Hunt for positive discrimination on American campuses

(Washington) The latest refrain in the “culture wars” in the United States, programs aimed at promoting ethnic diversity on campuses are banned or restricted in a growing number of American states, with conservatives no longer wanting to hear about positive discrimination in the university.


The debate rages between the left, which defends strong support for students from minorities who are victims of America’s gaping inequalities, and a right on the offensive on everything it considers “woke”, advocating a meritocracy that should of being blind to the racial question.

“The idea of [mettre en place] discrimination today to remedy yesterday’s discrimination, it is fundamentally wrong,” summarizes for AFP Jordan Pace, a local elected official from the right wing of the Republican Party in South Carolina.

The parliamentarian is pushing his state to follow the dozen states, led by Florida, which have adopted such reforms, a new iteration of the societal conflicts which are fracturing American society in this election year, as on LGBT+ issues.

“The main target” of the hunt for these programs aimed at fostering diversity, equity and inclusion [DEI] in public universities, “it’s black people,” says Ricky Jones, professor of pan-Africanism at the University of Louisville, in Kentucky.

Last June, the country’s Supreme Court, with a conservative majority, ended affirmative action in university admissions procedures, thus overturning one of the great achievements of the fight for civil rights.

“We don’t like the idea of ​​judging people on immutable characteristics, whether it’s gender, race, size, whatever,” justifies Republican Jordan Pace. “We are a very meritocratic society,” he assures.

“Kick us off campus”

But, faced with a history marked by slavery and segregation, the origin of strong inequalities until today, many American institutions – businesses, universities, etc. – have implemented programs aimed at facilitating the integration of minorities within the ruling class.

Carlie Reeves, 19, benefited, when she began her studies at the University of Louisville, in Kentucky, from a team telling her “you deserve to be here”, she who is the first in her family to go to university and who, upon arriving, felt that her teachers “didn’t think I had my place here,” she recalled to AFP.

Added to this protective cocoon are specific scholarships, essential for many African-American families. So many of the students she sees “are only there because of the DEI (programs),” she sums up.

But on March 15, Kentucky lawmakers voted to pass a law to restrict these programs, and Carlie co-organized a protest on campus. “I felt it was my duty to inform the students, to say: ‘there are these people who literally want to kick us off campus, we have to do something. »

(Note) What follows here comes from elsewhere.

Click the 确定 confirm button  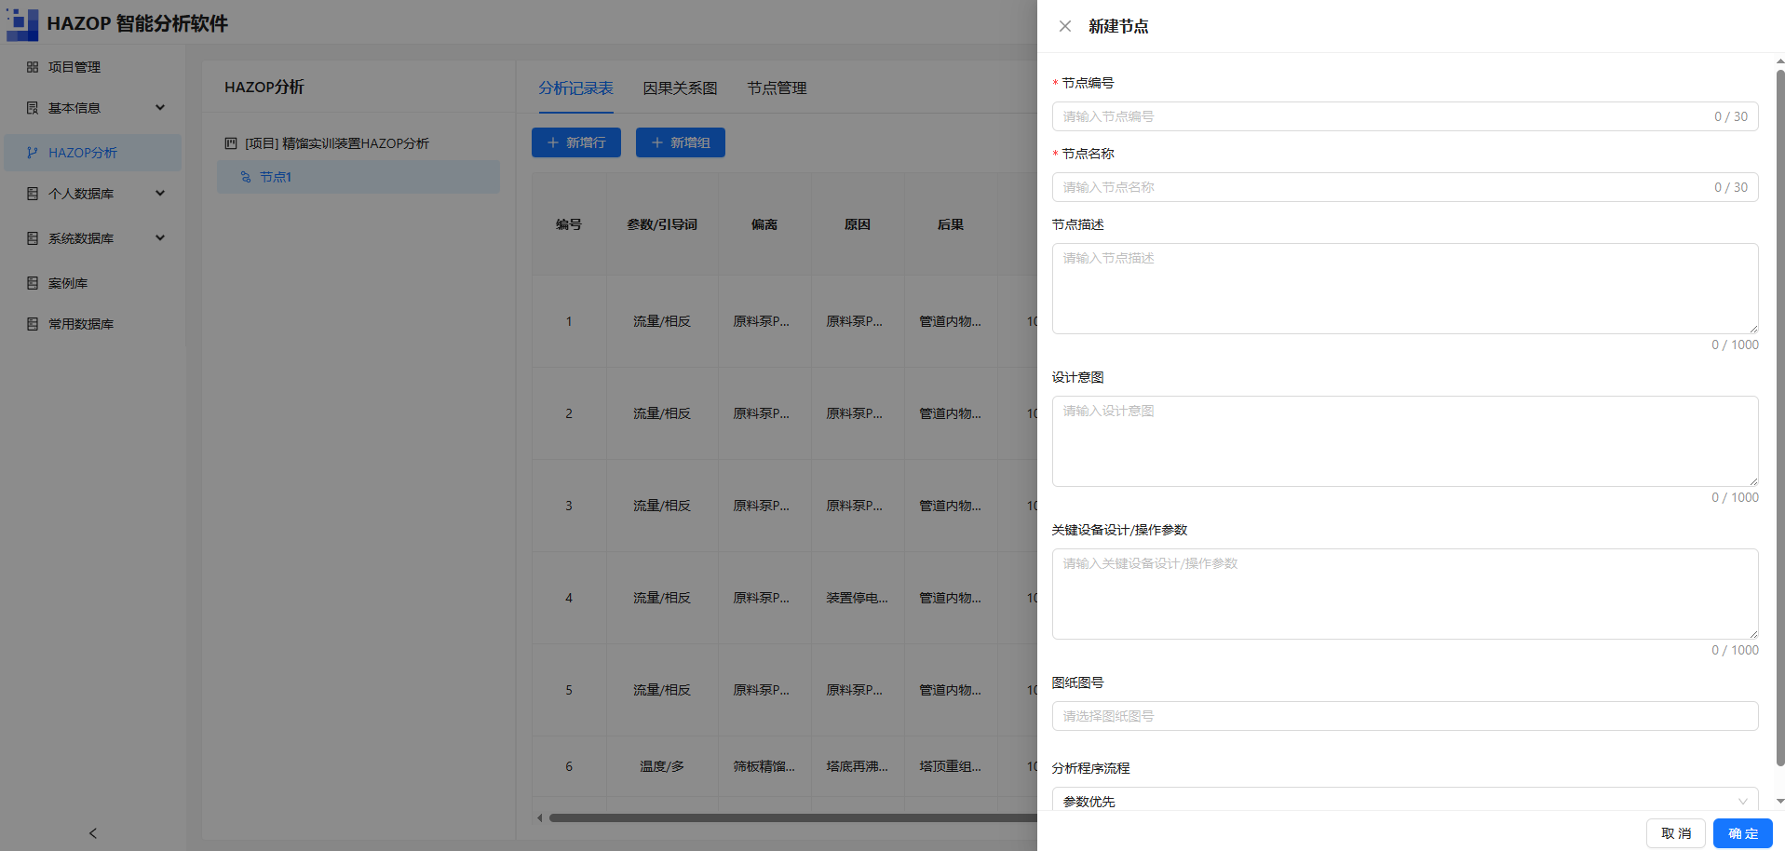(1743, 833)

Because this legislative wave is not just a trick. At the beginning of March, the University of Florida effectively ended its programs and jobs related to diversity issues, a direct result of Governor Ron DeSantis’ offensive against what he calls “woke ideology.” Same thing in Texas.

Following this model, like Idaho, the governor of Alabama last week signed a local law banning all DEI programs in public universities.

“Throwback”

“I am extremely worried,” reacted to AFP Stephanie Anne Shelton, who works on these issues within the faculty of education at the University of Alabama.

If restrictions in the adopted text will allow it to maintain certain teachings to raise awareness of diversity issues for future teachers, she is worried about “teaching freedom”.

The Alabama law, in addition to closing diversity offices at public universities, prohibits them from forcing staff and students to adhere to or be trained in “divisive concepts,” listing among them the idea that ‘it is necessary to apologize because of one’s race’.

This is how its detractors present the concept of “white skin privilege”, according to which white people benefit, without realizing it, in Western countries, from social, political or economic privileges.

Failure to comply with these clauses may result in dismissal, notes the law in black and white.

In the middle of the campaign, candidate Donald Trump wants to bring these reforms to the federal level. “On my first day,” the Republican said on March 16, “I will sign an executive order to cut off federal funds from any school that defends critical race theory or transgender madness.”

Ricky Jones, the professor of Pan-Africanism, fears a very concrete consequence: with all these laws, “there are many black academics who will no longer apply in Florida” and elsewhere. And he warns of a possible “backtracking” by the United States on the racial question.